House Passes Jobs Bill Aimed at Saving and Creating Jobs for “Main Street” Families
Washington, DC - Last night, the U.S. House of Representatives approved legislation - the Jobs for Main Street Act - which redirects $75 billion in Troubled Asset Relief Program (TARP) savings from Wall Street to Main Street to fund infrastructure and job investments, further stabilize jobs and provide additional emergency funding to help families, among other things. The bill now awaits consideration in the U.S. Senate.

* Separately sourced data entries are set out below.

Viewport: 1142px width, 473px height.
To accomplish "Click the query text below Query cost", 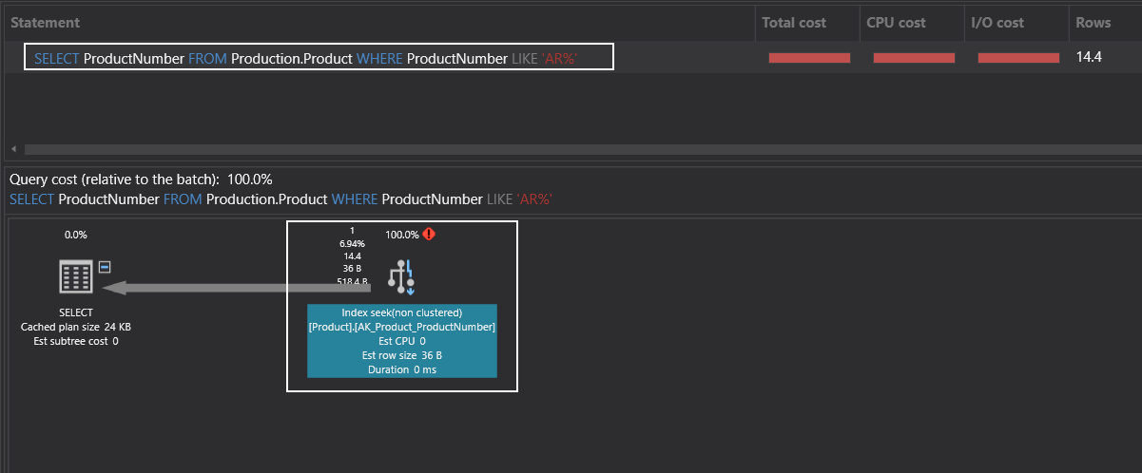I will tap(281, 199).
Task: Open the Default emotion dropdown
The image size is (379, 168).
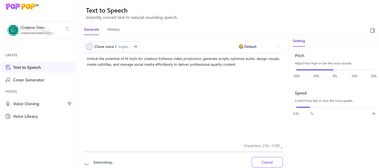Action: (x=248, y=47)
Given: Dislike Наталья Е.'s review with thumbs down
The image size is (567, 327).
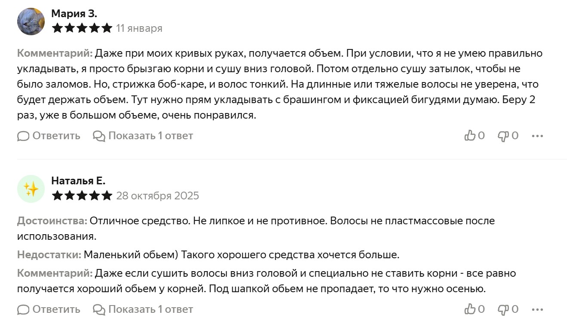Looking at the screenshot, I should pyautogui.click(x=503, y=309).
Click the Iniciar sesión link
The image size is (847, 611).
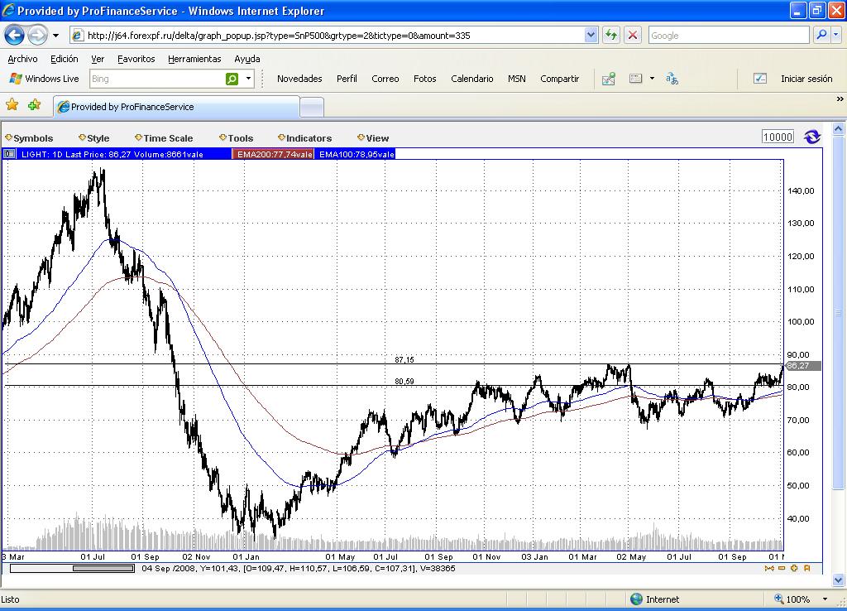coord(806,79)
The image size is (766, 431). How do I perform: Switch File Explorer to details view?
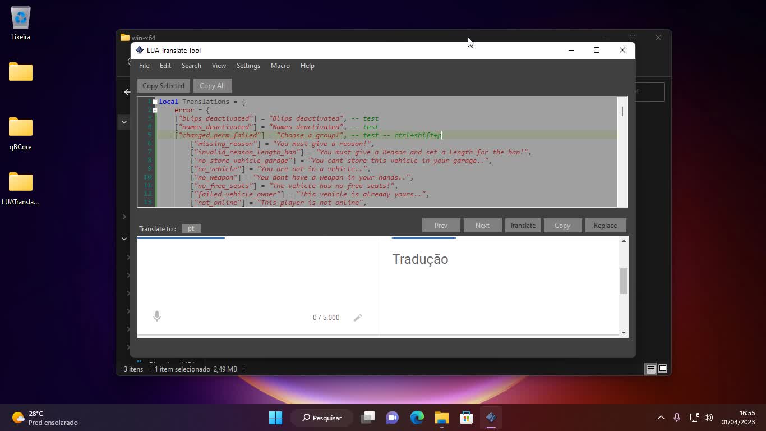pyautogui.click(x=650, y=369)
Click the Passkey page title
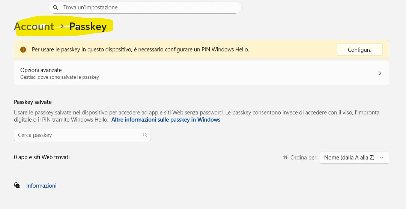The height and width of the screenshot is (209, 406). (88, 27)
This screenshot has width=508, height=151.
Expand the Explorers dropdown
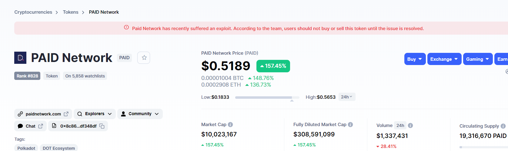coord(95,114)
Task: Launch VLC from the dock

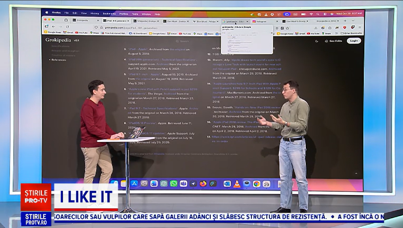Action: [x=237, y=184]
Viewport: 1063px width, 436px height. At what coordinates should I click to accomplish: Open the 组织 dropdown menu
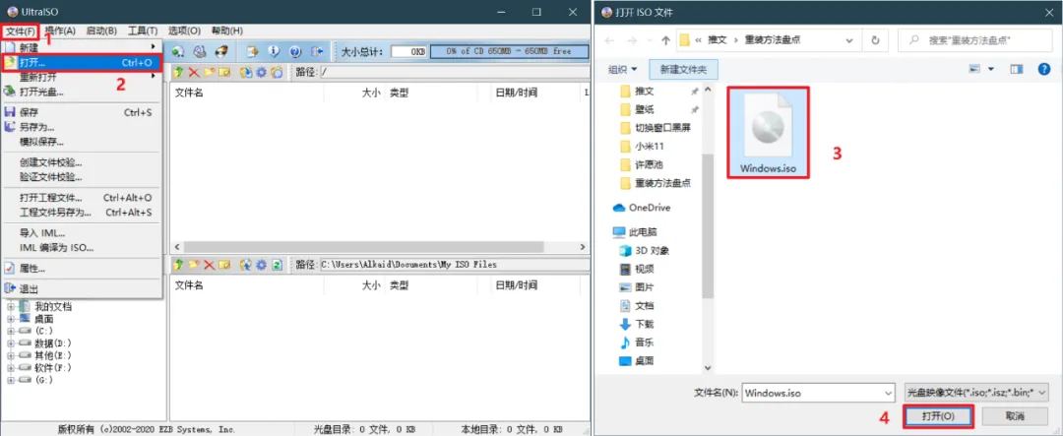pyautogui.click(x=623, y=69)
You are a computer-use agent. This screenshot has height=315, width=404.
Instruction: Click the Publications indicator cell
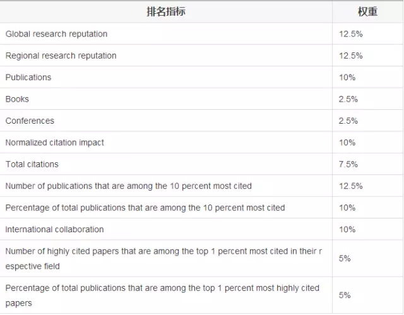point(28,78)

"There are millions of individuals and families who continue to struggle to make ends meet - facing bill payments, mortgage costs, the end of unemployment benefits and skyrocketing health care costs," said Congressman John Tierney (D-MA). "The Jobs for Main Street Act focuses on creating and saving jobs with targeted investments in such areas as job training, infrastructure improvements and provides emergency relief for those hurt most by the economy. Building on the investments made through the American Recovery and Reinvestment Act (ARRA), it is my hope the Jobs for Main Street Act will provide relief and support to Americans who continue to look toward a better future for themselves and their families."
Provisions in Jobs for Main Street Act include:
• Job Training for High Growth Fields: $750 million for competitive grants to support job training for approximately 150,000 individuals in high growth and emerging industry sectors, particularly in the health care and green industries that are adding jobs despite difficult economic conditions.
• Summer Youth Employment: $500 million for a summer employment program for youth. According to the Bureau of Labor Statistics (BLS), the unemployment rate for teenagers (age 16 to 19) reached 26.7% in November 2009 - the highest level recorded since BLS began collecting data. These funds are intended to support summer youth employment for approximately 250,000 disadvantaged youth.
• College Work Study: $300 million to support the College Work Study program, which supports low- and moderate-income undergraduate and graduate students who work while attending college. Together with institutional matching funds, this appropriation is intended to help approximately 250,000 students stay in school.
Additionally, the Main Street Act provides:
• $23 billion to save an estimated 250,000 education jobs over the next two years;
• $41 billion to extend for six months expanded unemployment benefits, including increased payouts and longer duration of benefits; and
• $12.3 billion to extend from nine to 15 months the 65 percent COBRA premium support for individuals who have lost their jobs. In addition, the bill extends eligibility through June 30, 2010.